3one4は、主に初期段階の企業や、消費者直販テクノロジー、メディアとコンテンツ、フィンテック、ディープテクノロジー、SaaS、エンタープライズ自動化などの分野に重点を置いており、現在、約7億5,000万ドルの運用資産を管理しています。ポートフォリオには、HRプラットフォームのDarwinbox、B2Bに特化したネオバンクのOpen、消費者に特化したネオバンクのJupiter、肉を販売する消費者直販ブランドのLicious、ローカルソーシャルネットワークのKooとLokal、エンターテイメントサービスのKuku FM、フィンテックのRaise Financial、ゲーム会社Locoが含まれています。
3one4 Capitalは、Liciousへの初期投資に見られるように、逆張りの投資アプローチで高い評価を得ています。5年以上前までは、価格に敏感なインド市場はオンライン肉宅配にプレミアム価格を支払うことはないというのが一般的な見方でした。しかし、Liciousはその後、南アジア最大級のD2Cブランドの一つに成長し、インド全土の約24都市に拠点を展開しています。
3one4 の大胆な投資のもう一つの例は Darwinbox です。これは、ほとんどの投資家がインドの SaaS 企業が国際的に拡大したり、十分な地元ビジネスの加入者を獲得したりする能力に疑問を抱いていた時期に行われた賭けでした。
3one4 Capitalの逆張りアプローチは、意図的に避けてきた投資にも及んでいます。2021年、暗号資産分野における投資活動の熱狂の中、インドのほぼすべてのファンドが機会を模索し、暗号資産スタートアップ企業に投資しました。しかし、3one4 Capitalは、このセクターを徹底的に評価した結果、暗号資産への投資を一切行わないことを選択しました。
28人の従業員を擁する同社は、透明性とガバナンスにおける新たな基準の設定にも注力している。
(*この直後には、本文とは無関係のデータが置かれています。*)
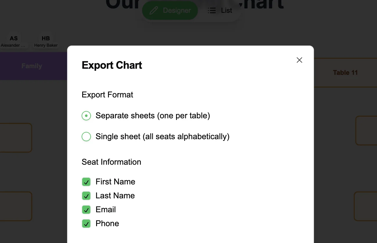Switch to List mode

220,10
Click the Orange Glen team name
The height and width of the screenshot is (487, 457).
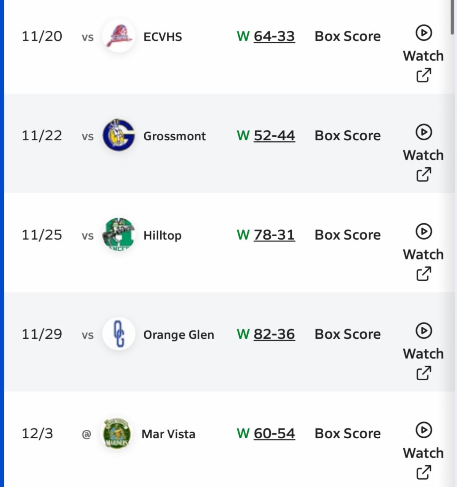pyautogui.click(x=179, y=335)
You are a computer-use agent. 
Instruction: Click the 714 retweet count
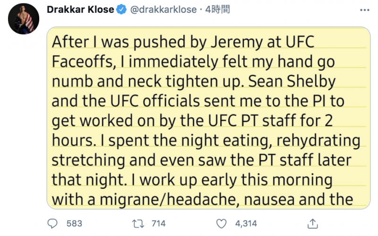[158, 224]
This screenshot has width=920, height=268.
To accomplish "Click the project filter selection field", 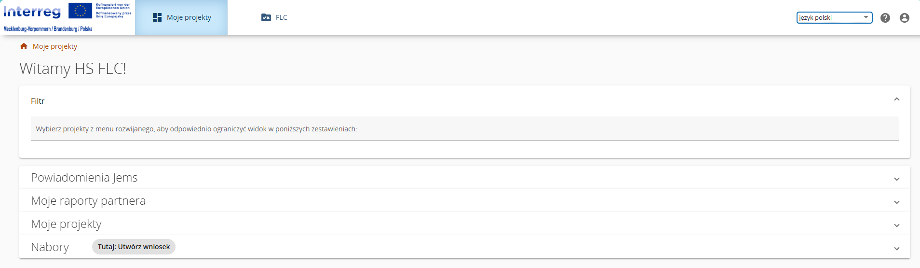I will point(464,129).
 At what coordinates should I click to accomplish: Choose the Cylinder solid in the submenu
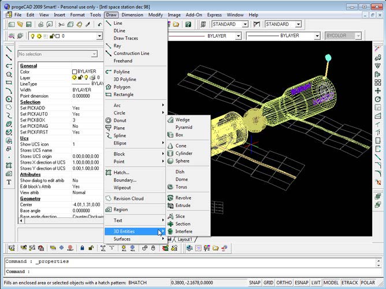(184, 154)
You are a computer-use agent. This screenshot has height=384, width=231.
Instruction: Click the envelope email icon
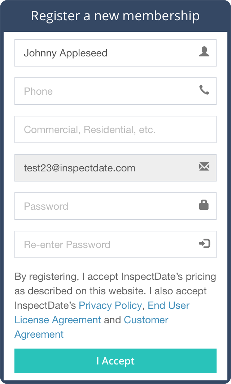pos(204,166)
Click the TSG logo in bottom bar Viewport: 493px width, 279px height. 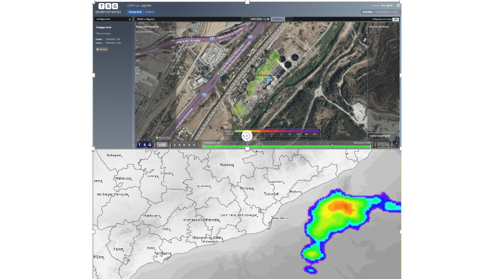point(145,145)
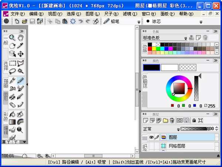The height and width of the screenshot is (167, 222).
Task: Toggle visibility eye of 图层 layer
Action: [151, 137]
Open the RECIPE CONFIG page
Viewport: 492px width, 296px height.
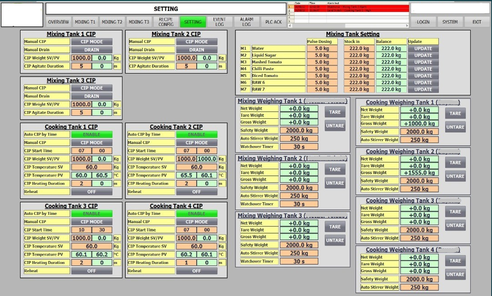(x=166, y=22)
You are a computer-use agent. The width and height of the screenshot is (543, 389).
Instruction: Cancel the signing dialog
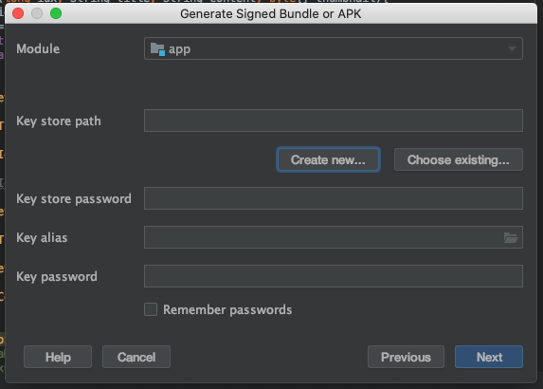coord(136,357)
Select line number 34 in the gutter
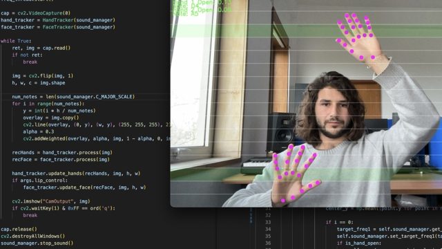Screen dimensions: 442x249 tap(268, 229)
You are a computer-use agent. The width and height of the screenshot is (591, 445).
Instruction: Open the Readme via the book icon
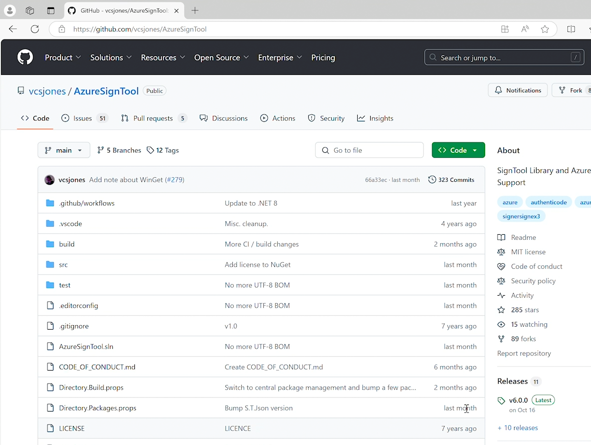coord(501,237)
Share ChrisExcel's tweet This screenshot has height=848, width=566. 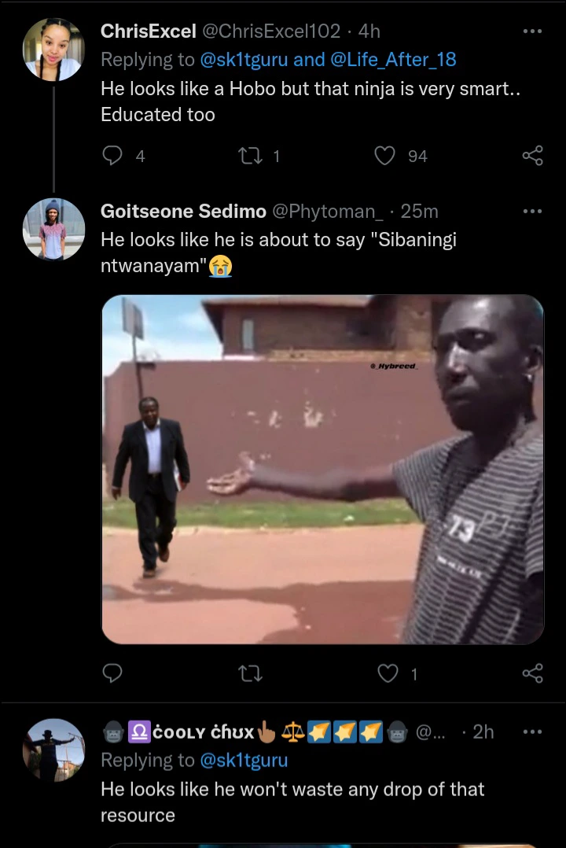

同社は、国連の責任投資原則(PRI)に署名した初のベンチャーキャピタルであると述べている。「私たちは、報告、行動、そして外見において、一定の基準を遵守しなければなりません。世界最高峰の機関投資家の受託者としての姿勢を示さなければなりません。そして、その基準を満たした上で初めて、ポートフォリオの創業者に、私たちが皆さんと共に最高クラスの企業を創り上げていきたいと伝えることができるのです」とパイ氏は述べた。